The Reform movement remains on top: Education journals highlight ways to teach "African American math." Conferences attracting 5,000 teachers suggest downplaying the difficulty of classwork by basing problems on fairy tales.
One missionary in the Reform cause is consultant Ruth Parker, who rejects long division and multiplication tables as nonsensical leftovers from a pre-calculator age. She urges audiences to "let kids play with numbers," and they will figure out most any math concept.
For the Record
Los Angeles Times Wednesday January 15, 1997 Home Edition Part A Page 3 Metro Desk 1 inches; 26 words Type of Material: Correction
Math teaching--A Jan. 5 article in The Times on math instruction stated incorrectly that a Reform curriculum called the Interactive Mathematics Program is widely used in Japan. It is not.
Parker has spoken before 20,000 people over the last six months at the behest of school districts. But there's an ominous reason for that: The districts are worried.
Reform now is facing the same sort of scrutiny--and ridicule--that killed New Math.
Why? The feel-good language presents an easy target. And the test score gap with other industrial nations is not closing.
This fall, the National Assessment of Educational Progress said 17-year-olds are no stronger in math than 20 years ago. Only six of 10 high school seniors can compute with decimals, fractions and percentages. Fewer than one in 10 can use beginning algebra.
Math professors shake their heads at the skills of freshmen--54% in the CSU system have to take remedial math. "Things the average students would know backward and forward 12 years ago, these students don't know at all," said Jerry Rosen of Cal State Northridge, lamenting how students now use calculators to add single-digit numbers.
Performance in elementary grades is shaky as well.
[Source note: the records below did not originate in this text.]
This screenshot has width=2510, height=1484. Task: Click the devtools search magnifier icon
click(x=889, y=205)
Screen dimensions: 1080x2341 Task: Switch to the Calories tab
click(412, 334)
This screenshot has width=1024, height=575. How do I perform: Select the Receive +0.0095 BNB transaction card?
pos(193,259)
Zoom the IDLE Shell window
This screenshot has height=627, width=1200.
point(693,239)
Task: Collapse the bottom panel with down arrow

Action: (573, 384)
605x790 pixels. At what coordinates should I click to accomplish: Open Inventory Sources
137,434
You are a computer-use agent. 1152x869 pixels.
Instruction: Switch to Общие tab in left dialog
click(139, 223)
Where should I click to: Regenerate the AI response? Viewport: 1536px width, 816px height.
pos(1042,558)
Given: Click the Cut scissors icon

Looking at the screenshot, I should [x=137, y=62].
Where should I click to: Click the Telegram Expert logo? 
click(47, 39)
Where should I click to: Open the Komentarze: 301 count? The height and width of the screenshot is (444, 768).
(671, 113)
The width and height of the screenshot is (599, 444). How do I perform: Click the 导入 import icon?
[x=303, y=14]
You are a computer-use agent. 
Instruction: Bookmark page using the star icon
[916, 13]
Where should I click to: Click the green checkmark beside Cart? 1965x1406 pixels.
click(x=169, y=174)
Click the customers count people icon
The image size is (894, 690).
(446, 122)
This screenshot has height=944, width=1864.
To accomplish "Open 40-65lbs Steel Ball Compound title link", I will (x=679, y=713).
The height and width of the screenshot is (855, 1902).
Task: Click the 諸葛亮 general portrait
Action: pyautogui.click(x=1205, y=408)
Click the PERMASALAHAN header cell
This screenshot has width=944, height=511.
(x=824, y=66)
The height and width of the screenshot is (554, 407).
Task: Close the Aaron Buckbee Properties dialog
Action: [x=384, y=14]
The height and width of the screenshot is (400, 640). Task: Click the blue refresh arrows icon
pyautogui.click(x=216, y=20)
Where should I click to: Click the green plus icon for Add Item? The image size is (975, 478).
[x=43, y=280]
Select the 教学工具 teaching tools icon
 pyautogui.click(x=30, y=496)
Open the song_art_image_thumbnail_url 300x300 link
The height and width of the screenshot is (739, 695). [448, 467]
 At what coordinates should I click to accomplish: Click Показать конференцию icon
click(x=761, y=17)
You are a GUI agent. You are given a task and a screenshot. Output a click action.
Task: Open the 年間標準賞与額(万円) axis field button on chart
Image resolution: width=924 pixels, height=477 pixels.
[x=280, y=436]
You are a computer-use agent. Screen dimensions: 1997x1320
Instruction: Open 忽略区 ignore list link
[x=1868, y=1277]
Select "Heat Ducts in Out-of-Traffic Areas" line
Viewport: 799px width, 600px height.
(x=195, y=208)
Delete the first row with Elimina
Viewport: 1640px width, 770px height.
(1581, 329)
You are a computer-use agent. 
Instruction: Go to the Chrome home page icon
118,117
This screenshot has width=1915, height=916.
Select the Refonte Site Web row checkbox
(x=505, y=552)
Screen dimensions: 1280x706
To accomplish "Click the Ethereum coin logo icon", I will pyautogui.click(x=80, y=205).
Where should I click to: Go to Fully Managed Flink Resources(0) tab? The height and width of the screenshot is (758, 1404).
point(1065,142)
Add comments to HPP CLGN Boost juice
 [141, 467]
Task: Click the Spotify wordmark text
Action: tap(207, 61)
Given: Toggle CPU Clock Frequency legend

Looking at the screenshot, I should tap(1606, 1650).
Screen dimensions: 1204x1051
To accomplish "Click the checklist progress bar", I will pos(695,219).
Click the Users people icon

Last year, after many California schools began using Reform lesson plans, test scores immediately plunged in Santa Barbara, San Francisco and elsewhere--stirring parent revolts.
"I don't think parents would be skeptical if they thought the new ideas were firmly anchored in their kids being able to balance a checkbook when they're older," said Miller, the San Francisco writer. He put his daughter in a Catholic school where she is expected to memorize multiplication tables by the end of the third grade.
Just as California led the way to Reform, so is it experiencing backlash first. Critics compare the state's math curriculum to its disastrous experiment in reading instruction. Officials embraced the "whole language" approach, downplaying fundamental phonics skills in favor of trusting that students would learn them through exposure to interesting stories.
In math, those leading the backlash say it's a difficult subject, whether reformers admit it or not. And it is practice adding and subtracting--with a pencil--that prepares the mind for complex work such as calculus.
The fight gets ugly at times.
At San Fernando High, Dan Hart is following the example of Jaime Escalante. He touts "real academic standards" and uses the same texts and cram sessions to teach low-income Latino students Advanced Placement calculus.
Of 19 who took the AP test last spring, eight passed. Francisco Garcia also scored a perfect 800 on the college entrance SAT test.
But Hart is an outlaw in the Los Angeles district because he uses structured Saxon Publishing books, which reformers have stricken from approved lists. His students have them only because the publisher donated them.
"It's astounding to me that these books are so vilified, because kids learn so much better," Hart said.
Hart is optimistic, though, because the state now is rewriting its guidelines for the teaching of math and reading. In fact, the appointment of outspoken backlashers to the math panel enraged reformers, with 3,000 teachers signing protest petitions.
So what to do? Were we to repeat the patterns of the past, policymakers would order a retreat to traditional practices and declare the war won . . . until the next counterrevolution.
But no one--neither reformers nor their critics--believes that would improve our international standing.
Voices as prominent as Albert Shanker, the president of the American Federation of Teachers, say we need to decide exactly what math students should know at each level. And we should not flee from testing performance because failure may hurt some.
That still leaves room for different approaches.
The nations high on the international report card do not use one method. Japanese teachers use many Reform-type lessons, but students also attend private programs for extra drilling.
What's more, Japanese lessons are better crafted and more likely to include challenging math ideas. That was the conclusion of Stigler, the UCLA professor, who supervised videotaping of eighth-grade classes in various nations.
American lessons, in contrast, were unfocused and often interrupted. Stigler said 95% of the teachers espoused Reform ideas, but the vast majority offered lessons not unlike those of the 1950s.
That finding was one reason that Education Secretary Riley urged Americans not to give up on Reform philosophy. Parents, he said, should demand classes that help kids really "understand."